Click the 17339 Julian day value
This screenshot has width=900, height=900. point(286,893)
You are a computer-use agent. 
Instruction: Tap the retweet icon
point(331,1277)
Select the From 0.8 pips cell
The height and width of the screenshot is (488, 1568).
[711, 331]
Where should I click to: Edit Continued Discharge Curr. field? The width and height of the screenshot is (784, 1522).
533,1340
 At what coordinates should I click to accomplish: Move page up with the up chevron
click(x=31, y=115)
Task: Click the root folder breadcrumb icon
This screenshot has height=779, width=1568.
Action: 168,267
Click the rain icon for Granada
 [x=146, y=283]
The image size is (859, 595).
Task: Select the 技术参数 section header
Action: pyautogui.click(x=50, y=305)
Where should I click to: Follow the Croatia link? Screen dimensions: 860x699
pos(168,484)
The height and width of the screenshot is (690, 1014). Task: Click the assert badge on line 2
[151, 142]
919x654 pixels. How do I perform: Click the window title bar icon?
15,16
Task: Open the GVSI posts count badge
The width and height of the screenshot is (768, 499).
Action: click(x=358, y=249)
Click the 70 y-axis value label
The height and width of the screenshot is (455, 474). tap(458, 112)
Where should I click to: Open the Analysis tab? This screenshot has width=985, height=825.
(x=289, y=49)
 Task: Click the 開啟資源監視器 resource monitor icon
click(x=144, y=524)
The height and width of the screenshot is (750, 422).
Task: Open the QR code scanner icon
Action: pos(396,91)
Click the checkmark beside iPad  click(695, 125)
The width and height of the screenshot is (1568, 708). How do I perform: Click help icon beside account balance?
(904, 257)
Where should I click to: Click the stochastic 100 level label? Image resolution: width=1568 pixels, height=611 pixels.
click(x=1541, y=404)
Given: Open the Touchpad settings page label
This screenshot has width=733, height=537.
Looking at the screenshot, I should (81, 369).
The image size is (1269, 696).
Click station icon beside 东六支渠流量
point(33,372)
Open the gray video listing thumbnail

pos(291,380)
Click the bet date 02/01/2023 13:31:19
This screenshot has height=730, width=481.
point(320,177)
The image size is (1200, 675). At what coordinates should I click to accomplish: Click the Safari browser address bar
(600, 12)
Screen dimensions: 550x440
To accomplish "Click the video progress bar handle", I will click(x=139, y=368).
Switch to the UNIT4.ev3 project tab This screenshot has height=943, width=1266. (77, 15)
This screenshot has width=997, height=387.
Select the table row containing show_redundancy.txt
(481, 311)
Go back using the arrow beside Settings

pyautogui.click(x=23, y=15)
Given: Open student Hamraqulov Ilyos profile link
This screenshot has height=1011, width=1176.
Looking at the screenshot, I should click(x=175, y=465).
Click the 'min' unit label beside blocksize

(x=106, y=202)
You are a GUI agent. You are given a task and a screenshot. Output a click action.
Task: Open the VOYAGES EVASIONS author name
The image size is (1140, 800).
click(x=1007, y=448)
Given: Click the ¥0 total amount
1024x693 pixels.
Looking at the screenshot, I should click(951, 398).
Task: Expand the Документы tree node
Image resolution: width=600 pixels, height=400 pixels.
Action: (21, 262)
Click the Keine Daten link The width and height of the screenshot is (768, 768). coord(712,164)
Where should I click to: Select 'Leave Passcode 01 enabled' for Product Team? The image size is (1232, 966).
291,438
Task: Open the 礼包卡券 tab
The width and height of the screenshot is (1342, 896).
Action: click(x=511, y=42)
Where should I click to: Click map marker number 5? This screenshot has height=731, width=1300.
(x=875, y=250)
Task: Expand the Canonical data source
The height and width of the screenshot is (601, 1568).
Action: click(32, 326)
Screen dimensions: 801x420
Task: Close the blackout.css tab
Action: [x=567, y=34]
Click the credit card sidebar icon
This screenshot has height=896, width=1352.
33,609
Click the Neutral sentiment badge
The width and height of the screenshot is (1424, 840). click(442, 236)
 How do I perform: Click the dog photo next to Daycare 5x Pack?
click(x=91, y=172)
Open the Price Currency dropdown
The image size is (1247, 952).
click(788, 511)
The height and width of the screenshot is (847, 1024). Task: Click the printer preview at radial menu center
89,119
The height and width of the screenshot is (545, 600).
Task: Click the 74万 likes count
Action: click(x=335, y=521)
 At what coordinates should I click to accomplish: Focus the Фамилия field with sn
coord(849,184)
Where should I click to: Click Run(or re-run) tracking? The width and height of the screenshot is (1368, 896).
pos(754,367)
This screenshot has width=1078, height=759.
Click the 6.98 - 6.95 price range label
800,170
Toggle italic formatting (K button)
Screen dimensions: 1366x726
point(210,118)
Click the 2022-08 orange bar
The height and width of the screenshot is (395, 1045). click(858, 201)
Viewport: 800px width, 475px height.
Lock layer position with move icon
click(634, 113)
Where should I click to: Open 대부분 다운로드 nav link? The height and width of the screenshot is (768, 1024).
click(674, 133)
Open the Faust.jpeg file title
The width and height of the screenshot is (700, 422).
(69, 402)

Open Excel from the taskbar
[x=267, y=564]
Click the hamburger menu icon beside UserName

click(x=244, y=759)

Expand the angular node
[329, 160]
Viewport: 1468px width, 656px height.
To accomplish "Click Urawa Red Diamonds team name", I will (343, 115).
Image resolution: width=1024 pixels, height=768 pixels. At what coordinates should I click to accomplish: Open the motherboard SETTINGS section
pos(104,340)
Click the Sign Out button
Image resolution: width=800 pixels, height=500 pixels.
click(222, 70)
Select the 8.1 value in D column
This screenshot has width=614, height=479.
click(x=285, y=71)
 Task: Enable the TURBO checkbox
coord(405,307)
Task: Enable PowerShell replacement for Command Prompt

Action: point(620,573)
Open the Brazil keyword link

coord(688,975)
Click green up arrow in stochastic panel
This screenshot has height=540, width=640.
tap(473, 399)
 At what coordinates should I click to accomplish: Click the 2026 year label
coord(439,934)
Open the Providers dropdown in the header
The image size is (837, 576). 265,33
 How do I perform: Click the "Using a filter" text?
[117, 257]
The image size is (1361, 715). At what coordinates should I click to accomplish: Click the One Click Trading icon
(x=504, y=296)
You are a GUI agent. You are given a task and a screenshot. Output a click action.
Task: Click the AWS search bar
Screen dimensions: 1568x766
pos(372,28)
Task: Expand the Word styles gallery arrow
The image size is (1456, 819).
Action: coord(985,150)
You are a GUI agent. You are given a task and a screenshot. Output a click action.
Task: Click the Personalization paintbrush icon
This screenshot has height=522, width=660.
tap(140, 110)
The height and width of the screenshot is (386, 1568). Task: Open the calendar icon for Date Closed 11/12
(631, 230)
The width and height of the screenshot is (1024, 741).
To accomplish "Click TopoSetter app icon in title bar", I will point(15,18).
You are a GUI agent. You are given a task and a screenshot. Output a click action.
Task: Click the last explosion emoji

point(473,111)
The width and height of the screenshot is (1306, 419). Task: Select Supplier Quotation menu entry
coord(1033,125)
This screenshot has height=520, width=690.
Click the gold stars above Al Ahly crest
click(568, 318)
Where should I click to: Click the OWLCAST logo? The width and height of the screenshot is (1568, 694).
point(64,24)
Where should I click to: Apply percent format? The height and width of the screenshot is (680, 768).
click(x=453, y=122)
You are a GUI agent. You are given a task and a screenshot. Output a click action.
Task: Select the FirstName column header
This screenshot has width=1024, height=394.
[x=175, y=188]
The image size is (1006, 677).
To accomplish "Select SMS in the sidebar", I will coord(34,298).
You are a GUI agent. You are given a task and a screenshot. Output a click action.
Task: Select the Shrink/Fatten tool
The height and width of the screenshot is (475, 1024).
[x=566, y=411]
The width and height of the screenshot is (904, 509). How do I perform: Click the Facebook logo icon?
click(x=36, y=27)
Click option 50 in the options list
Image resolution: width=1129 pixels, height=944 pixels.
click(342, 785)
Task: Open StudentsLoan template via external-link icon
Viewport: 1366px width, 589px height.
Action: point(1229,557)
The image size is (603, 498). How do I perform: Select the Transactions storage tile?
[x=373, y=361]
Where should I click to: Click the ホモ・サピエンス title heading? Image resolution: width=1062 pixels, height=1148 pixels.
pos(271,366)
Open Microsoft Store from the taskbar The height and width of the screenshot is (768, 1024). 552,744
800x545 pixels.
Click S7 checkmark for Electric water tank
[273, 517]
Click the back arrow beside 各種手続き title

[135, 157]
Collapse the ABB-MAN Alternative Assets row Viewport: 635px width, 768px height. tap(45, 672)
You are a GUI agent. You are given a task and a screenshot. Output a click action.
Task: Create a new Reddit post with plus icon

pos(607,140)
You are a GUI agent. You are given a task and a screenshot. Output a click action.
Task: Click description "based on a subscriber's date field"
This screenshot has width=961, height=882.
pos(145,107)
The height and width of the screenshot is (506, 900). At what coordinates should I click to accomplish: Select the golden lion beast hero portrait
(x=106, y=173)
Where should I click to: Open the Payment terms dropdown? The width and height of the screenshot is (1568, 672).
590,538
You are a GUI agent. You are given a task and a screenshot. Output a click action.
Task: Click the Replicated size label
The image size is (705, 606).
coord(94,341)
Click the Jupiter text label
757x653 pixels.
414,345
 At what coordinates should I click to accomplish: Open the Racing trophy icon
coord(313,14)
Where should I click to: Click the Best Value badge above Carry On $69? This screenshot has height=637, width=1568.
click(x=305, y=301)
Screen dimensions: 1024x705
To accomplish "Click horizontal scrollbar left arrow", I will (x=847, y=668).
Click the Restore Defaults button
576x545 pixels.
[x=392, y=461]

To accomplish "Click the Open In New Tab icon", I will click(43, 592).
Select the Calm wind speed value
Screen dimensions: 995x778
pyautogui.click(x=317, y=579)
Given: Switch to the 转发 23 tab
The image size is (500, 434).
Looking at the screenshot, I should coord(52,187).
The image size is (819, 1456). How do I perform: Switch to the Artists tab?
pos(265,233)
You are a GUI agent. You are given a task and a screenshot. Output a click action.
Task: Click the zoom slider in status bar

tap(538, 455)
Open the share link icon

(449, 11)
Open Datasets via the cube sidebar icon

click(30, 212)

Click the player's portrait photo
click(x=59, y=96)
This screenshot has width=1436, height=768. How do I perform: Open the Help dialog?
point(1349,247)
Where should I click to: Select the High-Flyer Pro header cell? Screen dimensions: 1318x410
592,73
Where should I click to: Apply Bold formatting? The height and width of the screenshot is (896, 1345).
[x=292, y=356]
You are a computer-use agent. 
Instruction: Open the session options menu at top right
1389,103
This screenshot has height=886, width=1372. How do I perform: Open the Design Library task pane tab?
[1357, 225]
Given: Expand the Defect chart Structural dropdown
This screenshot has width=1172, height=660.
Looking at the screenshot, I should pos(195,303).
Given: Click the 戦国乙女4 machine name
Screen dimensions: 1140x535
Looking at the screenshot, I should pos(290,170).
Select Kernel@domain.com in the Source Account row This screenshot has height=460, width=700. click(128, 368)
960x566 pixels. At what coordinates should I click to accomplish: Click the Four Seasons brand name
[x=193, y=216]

### HOW TO COMPLETE THIS TASK
Taking the line with "This screenshot has width=733, height=537." as the first and the line with "Given: Open student" as the last, retype that stretch of the data above exactly, with no other lines.

### WRITTEN ANSWER
This screenshot has width=733, height=537.
Looking at the screenshot, I should (81, 369).
The image size is (1269, 696).
Click station icon beside 东六支渠流量
point(33,372)
Open the gray video listing thumbnail

pos(291,380)
Click the bet date 02/01/2023 13:31:19
This screenshot has height=730, width=481.
point(320,177)
The image size is (1200, 675). At what coordinates should I click to accomplish: Click the Safari browser address bar
(600, 12)
Screen dimensions: 550x440
To accomplish "Click the video progress bar handle", I will click(x=139, y=368).
Switch to the UNIT4.ev3 project tab This screenshot has height=943, width=1266. (77, 15)
This screenshot has width=997, height=387.
Select the table row containing show_redundancy.txt
(481, 311)
Go back using the arrow beside Settings

pyautogui.click(x=23, y=15)
Given: Open student Hamraqulov Ilyos profile link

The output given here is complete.